Day Traders Diary

8/2/23

The major averages took a hit today falling over a percent with the Nasdaq Composite registered its worst day since February, after Fitch downgraded the long-term rating for the U.S. and risk-off sentiment resurfaced. The tech-heavy index shed 2.17% or 310 points to end at 13,973while the S&P 500 pulled back 63 points or 1.38% to close at 4,513. The Dow Jones Industrial Average tumbled 348 points, or 0.98%, to finish at 35,282.

Fitch Ratings cut the long-term foreign currency issuer default rating for the U.S. to AA+ from AAA Tuesday night, citing "expected fiscal deterioration over the next three years." The last time the U.S. got a downgrade from a major ratings agency was in 2011 when Standard & Poor's cut the rating to AA+ from AAA. The 10-year Treasury yield hit its highest level since November.

Earnings season is more than halfway through with results coming in stronger than expected. Of the S&P 500 companies that have reported, about 82% have posted positive surprises, according to FactSet data. The earnings beats have added to bullish investor sentiment, continuing this year's recovery.

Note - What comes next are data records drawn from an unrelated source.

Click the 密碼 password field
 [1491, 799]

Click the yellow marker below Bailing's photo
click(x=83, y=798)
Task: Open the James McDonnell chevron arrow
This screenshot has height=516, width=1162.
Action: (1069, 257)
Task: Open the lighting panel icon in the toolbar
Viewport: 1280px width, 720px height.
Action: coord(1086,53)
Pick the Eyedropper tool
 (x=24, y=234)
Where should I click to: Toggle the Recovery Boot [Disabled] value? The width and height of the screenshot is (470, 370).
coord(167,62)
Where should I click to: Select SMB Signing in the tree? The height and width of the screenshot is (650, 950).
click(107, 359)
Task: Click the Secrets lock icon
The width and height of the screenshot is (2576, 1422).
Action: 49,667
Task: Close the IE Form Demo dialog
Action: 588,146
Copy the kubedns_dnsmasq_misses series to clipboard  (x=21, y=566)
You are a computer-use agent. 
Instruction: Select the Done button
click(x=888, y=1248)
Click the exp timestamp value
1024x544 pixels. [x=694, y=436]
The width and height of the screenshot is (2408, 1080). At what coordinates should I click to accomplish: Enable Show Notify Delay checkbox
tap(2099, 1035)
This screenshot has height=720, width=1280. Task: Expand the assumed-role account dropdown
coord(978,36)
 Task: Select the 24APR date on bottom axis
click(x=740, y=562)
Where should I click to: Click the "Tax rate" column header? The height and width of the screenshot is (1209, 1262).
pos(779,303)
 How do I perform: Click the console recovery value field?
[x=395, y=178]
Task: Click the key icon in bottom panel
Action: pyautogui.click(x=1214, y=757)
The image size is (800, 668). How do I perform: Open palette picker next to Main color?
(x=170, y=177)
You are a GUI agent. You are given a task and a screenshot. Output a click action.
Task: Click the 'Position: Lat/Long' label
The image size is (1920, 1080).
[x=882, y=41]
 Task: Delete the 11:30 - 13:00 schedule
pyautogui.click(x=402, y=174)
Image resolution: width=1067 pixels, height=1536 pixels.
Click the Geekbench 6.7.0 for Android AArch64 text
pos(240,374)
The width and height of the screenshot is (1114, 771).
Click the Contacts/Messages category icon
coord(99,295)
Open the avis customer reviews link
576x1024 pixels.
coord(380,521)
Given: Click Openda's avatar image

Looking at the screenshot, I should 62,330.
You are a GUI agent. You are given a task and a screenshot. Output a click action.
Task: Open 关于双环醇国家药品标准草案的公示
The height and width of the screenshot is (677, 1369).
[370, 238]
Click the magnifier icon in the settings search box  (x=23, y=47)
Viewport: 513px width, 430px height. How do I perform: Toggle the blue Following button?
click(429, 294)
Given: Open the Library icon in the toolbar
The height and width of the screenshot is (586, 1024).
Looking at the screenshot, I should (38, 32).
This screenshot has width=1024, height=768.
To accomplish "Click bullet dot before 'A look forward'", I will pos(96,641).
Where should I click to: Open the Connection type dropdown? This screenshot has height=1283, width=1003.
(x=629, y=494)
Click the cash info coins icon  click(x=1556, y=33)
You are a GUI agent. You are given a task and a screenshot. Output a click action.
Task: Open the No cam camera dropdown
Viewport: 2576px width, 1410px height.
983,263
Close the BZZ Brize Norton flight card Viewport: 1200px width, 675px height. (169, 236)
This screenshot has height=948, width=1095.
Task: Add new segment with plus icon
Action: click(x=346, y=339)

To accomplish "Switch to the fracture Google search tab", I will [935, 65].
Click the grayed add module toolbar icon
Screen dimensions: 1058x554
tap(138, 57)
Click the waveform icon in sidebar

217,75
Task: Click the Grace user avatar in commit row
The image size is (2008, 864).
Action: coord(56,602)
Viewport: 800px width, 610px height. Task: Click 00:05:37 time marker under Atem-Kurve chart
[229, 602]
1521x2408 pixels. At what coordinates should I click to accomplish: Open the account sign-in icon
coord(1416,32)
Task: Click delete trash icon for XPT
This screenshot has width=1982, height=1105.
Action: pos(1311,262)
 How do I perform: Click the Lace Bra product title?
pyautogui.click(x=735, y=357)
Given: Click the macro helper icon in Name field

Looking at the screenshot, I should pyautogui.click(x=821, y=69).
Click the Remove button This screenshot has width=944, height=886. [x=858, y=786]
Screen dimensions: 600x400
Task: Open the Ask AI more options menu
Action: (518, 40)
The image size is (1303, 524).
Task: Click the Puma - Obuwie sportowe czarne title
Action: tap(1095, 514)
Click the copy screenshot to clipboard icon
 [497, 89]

Elsewhere, the latest ADP jobs report showed that the private sector added 324,000 jobs in July. That far exceeded the jobs gains expected by economist polled by Dow Jones, but marked a decrease from June's downwardly revised 455,000.

These moves follow a lackluster first day of trading to start August. On Tuesday, the S&P 500 fell 0.27%, while the Nasdaq Composite declined 0.43%. The Dow Jones Industrial Average added 71.15 points, or 0.2%, and reached its highest level since February 2022 at one point in the session.